The Anti-Anti-Hero By Kyle B. Stiff

I’m tired of gray morals and anti-heroes.

It took me long enough. As a kid who grew up reading comic books, I would run away from do-gooders like Spider-Man and Captain America. Spider-Man was impossible for any artist to treat seriously, what with every available inch of negative space being filled word balloons of light-hearted stream-of-consciousness “jokes”, and Captain America’s square jaw and “do the right thing” philosophy just smacked of simpleton virtues and an unwavering devotion to the status quo. No, I wanted to see the Punisher hunt down criminals and gun them down in endless succession. The guy was basically a serial killer with a heart of gold, and I loved it.

It took a while for the anti-hero ideal to spread, but now, in some watered-down sense, it’s everywhere. A lot of writers these days are making their heroes more “human” by showing their weakness, their indecision, and their keen sense of their own failings. Sure, literature’s bygone heroes might have been cardboard cutouts of perfection, but when did we decide that humanity was the most limp-wristed animal on the block?

Are we really looking to blood-sucking vampires when we look for an ideal to live by? Moral shades of gray? What does that even mean?

The thing is, heroic characters are larger than life. We don’t identify because they’re like us, afraid and weighed down by remorse and regret. Their souls burn hot, way hotter than a normal human’s, and we identify with them because they wake up a small part of ourselves that knows we could be doing better.

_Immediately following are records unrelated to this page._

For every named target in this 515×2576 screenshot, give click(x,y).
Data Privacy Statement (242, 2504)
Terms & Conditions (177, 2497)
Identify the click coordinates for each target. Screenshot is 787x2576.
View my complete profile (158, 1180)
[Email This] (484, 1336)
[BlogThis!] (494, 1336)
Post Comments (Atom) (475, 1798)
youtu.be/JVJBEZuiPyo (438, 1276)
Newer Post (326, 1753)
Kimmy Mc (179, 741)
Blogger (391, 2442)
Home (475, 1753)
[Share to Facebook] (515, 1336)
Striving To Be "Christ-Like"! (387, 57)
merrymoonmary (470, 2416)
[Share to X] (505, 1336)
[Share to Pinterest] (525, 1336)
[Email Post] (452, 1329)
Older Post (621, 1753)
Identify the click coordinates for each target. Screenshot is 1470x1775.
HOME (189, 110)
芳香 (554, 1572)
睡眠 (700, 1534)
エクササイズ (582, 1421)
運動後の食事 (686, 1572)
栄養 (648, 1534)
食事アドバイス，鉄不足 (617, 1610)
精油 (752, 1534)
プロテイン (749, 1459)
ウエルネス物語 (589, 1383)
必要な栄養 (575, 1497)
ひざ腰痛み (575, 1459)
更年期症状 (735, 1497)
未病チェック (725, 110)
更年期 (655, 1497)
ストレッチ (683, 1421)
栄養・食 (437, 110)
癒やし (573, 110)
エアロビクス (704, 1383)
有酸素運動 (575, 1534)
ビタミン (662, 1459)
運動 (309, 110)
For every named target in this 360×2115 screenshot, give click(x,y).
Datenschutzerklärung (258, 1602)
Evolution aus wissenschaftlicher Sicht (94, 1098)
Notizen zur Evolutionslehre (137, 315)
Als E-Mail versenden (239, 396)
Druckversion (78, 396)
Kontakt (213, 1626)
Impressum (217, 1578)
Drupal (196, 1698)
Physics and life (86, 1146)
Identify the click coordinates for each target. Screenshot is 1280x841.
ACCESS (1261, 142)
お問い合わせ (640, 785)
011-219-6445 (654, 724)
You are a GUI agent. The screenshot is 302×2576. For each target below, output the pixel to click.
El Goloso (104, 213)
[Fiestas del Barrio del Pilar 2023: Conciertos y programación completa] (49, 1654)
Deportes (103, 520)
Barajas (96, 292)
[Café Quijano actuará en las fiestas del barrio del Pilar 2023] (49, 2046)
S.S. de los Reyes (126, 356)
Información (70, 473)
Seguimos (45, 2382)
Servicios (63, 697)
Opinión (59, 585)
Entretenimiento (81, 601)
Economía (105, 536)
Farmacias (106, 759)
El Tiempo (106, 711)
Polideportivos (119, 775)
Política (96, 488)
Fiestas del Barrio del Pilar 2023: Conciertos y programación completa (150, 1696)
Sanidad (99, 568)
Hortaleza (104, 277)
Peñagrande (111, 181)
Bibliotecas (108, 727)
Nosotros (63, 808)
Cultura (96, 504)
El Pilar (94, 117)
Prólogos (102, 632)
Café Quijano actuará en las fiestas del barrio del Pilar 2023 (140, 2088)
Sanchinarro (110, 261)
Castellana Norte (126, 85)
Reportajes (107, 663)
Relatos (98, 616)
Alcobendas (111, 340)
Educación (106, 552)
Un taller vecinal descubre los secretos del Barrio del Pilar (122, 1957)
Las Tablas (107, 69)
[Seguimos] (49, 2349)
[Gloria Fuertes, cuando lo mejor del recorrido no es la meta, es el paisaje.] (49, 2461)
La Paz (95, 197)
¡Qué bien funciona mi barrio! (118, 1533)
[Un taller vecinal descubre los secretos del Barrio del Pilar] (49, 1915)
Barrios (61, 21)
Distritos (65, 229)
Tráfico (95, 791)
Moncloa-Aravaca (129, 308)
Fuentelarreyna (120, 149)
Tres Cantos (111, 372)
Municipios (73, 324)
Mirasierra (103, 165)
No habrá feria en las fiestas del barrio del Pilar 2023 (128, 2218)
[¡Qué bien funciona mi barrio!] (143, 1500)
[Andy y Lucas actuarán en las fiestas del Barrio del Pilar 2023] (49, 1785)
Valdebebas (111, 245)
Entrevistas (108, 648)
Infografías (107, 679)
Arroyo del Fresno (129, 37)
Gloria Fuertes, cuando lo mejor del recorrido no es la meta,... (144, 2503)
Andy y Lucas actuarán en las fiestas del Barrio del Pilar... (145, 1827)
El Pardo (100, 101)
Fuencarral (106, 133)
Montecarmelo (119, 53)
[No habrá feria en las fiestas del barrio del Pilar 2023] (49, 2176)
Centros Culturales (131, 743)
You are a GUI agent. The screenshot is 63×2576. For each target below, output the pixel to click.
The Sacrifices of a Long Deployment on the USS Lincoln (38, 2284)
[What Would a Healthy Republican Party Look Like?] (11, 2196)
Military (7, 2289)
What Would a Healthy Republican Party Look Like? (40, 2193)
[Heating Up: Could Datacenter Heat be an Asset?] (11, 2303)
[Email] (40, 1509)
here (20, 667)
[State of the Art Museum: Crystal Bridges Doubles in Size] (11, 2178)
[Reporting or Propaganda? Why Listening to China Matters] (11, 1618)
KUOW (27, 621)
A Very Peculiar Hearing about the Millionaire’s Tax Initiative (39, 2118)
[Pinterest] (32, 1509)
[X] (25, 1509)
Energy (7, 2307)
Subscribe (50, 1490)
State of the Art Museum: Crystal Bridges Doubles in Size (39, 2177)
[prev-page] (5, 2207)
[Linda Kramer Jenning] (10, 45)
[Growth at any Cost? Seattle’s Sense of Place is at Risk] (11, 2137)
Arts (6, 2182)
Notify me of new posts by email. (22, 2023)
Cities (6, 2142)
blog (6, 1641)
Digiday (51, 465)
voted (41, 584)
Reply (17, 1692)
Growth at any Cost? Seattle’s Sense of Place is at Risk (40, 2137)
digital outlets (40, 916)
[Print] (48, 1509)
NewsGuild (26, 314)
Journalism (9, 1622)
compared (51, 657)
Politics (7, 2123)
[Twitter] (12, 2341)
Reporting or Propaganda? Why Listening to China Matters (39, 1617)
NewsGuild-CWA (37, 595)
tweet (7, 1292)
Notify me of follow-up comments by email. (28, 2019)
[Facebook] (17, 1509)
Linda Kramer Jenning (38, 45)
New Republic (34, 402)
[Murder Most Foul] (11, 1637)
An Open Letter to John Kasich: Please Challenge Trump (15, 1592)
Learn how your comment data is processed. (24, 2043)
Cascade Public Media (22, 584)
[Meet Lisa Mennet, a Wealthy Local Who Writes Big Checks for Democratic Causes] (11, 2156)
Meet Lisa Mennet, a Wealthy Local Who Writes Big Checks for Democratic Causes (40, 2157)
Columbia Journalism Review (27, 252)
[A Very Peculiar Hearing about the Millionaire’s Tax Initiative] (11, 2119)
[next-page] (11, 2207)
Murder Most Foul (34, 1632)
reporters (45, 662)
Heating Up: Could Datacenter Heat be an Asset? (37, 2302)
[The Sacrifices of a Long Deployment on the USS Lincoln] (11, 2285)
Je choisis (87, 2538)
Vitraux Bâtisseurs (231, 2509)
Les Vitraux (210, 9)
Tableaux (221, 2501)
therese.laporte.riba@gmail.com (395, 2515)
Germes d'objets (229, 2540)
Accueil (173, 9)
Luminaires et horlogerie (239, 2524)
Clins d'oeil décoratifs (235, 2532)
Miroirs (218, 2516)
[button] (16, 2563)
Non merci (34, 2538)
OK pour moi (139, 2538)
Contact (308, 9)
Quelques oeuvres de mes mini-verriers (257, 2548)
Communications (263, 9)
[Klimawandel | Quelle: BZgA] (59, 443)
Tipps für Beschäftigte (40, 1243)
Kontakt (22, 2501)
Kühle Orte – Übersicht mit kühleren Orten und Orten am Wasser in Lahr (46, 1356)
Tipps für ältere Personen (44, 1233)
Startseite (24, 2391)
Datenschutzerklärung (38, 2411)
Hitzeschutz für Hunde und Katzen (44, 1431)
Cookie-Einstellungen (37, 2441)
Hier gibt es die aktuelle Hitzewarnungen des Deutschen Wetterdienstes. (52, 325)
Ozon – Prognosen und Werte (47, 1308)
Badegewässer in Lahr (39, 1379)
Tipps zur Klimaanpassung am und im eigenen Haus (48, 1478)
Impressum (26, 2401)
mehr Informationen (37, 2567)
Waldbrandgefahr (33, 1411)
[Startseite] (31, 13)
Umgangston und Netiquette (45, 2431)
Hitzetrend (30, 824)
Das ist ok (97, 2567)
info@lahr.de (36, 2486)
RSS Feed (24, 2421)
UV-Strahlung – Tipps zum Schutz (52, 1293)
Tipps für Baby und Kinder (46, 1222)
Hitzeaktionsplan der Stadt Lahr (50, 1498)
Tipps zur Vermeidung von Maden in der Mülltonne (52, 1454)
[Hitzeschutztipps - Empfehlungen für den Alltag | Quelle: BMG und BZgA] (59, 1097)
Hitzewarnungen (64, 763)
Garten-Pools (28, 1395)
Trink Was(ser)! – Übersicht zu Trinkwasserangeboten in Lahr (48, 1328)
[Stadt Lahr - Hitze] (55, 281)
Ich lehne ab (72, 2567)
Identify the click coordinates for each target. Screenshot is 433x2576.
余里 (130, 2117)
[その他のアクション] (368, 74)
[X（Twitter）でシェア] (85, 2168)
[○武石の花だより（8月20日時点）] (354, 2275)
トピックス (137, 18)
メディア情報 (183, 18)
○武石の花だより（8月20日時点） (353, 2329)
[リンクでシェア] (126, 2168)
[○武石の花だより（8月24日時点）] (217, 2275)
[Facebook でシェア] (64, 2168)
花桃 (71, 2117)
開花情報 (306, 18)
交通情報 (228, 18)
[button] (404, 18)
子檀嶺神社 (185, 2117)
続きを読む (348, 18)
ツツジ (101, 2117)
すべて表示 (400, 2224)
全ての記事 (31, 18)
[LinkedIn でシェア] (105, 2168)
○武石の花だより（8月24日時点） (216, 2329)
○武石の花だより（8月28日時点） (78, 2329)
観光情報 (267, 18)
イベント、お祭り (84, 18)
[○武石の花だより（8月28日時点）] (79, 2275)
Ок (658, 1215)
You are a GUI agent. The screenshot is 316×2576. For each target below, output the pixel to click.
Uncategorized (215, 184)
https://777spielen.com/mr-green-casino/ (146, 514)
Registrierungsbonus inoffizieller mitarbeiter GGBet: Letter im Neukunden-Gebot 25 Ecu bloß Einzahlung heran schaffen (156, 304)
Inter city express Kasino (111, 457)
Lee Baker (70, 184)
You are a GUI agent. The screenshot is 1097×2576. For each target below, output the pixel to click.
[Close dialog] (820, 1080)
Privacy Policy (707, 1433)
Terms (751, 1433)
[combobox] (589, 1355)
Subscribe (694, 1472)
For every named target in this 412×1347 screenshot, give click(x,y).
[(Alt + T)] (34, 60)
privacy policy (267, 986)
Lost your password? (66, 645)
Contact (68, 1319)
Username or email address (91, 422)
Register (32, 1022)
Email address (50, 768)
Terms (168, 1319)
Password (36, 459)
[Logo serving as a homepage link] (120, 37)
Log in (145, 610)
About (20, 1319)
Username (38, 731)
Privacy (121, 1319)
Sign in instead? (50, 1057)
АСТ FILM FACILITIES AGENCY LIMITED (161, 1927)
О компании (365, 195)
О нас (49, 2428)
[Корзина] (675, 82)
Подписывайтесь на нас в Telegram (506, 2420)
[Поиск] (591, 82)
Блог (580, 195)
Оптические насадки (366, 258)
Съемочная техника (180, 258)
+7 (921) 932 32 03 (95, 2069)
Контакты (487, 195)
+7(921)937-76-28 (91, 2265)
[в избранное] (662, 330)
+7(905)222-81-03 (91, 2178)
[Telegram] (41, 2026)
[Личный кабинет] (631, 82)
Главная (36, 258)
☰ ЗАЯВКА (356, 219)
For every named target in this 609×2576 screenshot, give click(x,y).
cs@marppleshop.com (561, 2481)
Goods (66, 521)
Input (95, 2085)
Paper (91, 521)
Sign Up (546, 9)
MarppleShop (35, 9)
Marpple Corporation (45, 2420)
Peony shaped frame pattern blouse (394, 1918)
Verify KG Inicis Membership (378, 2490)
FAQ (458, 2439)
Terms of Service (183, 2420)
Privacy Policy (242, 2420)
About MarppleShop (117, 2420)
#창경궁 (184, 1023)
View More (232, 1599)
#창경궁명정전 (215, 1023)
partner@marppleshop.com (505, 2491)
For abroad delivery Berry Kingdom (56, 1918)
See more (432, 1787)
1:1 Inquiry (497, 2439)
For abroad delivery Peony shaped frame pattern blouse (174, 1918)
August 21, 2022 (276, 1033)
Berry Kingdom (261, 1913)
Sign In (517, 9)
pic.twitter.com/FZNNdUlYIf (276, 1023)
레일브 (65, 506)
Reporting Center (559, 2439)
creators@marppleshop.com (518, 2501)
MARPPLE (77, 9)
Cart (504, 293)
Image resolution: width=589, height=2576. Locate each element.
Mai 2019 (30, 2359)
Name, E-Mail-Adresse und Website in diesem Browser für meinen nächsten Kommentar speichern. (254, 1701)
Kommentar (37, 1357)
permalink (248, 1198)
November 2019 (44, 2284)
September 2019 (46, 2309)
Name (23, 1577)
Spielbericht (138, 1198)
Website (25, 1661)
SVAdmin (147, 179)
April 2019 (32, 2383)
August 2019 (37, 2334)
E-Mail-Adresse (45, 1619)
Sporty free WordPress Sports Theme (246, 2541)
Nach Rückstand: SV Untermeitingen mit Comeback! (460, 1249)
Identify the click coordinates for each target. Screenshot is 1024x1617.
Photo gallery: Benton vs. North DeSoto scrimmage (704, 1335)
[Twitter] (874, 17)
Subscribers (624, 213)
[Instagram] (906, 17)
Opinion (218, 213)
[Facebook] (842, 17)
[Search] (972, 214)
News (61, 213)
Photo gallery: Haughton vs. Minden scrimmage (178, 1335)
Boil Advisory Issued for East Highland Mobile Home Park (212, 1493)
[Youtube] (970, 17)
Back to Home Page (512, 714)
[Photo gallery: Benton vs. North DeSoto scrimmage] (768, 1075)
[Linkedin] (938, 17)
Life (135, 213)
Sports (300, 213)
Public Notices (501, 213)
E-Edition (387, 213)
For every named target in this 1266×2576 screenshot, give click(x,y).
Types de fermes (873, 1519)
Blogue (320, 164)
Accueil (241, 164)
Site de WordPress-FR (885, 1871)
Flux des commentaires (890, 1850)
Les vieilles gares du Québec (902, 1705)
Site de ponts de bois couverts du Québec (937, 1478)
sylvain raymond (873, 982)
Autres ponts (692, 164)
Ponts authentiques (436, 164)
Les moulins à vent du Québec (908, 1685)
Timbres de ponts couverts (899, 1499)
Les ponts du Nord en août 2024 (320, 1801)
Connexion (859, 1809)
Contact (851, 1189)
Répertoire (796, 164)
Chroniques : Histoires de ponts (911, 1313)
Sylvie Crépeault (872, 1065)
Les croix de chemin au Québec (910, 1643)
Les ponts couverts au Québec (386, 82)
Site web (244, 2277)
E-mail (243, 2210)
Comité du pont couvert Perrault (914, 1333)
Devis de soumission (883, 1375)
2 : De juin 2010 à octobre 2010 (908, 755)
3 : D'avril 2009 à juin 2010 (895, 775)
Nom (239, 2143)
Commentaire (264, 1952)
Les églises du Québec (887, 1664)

For instance, take Julian Assange. He’s not perfect, but he lives by an ideal, a vision of a better world, that most people would sell in an instant if they saw even a little profit coming their way. When you watched The Matrix, did you think that Morpheus, the “world’s most dangerous man”, was admirable? In the original Tron movie (yes, the very, very old one), did you admire Tron’s ability to survive in the arena long enough to escape and take on the Master Control System? Well, there you go – that’s Julian Assange. The guy’s a hero – and the powers that be fear him more than they fear anyone else. If you want to kill vampires, shine a light on them. It’s a bad habit to confuse heroism with perfection; you don’t have to be perfect to slay vampires, but you do need bravery.

That’s what I try to show in my Demonworld series. The protagonist, Wodan, is a hero driven by ideals. He’s a human with human failings, but he’s also human in the sense that his power comes from the power of dreams. His ideals make him stronger. His enemies might be able to overpower him and hunt him down, perhaps even kill him – but they can never really beat him. How can they? How can someone who lives in fear ever overcome a hero powered by dreams?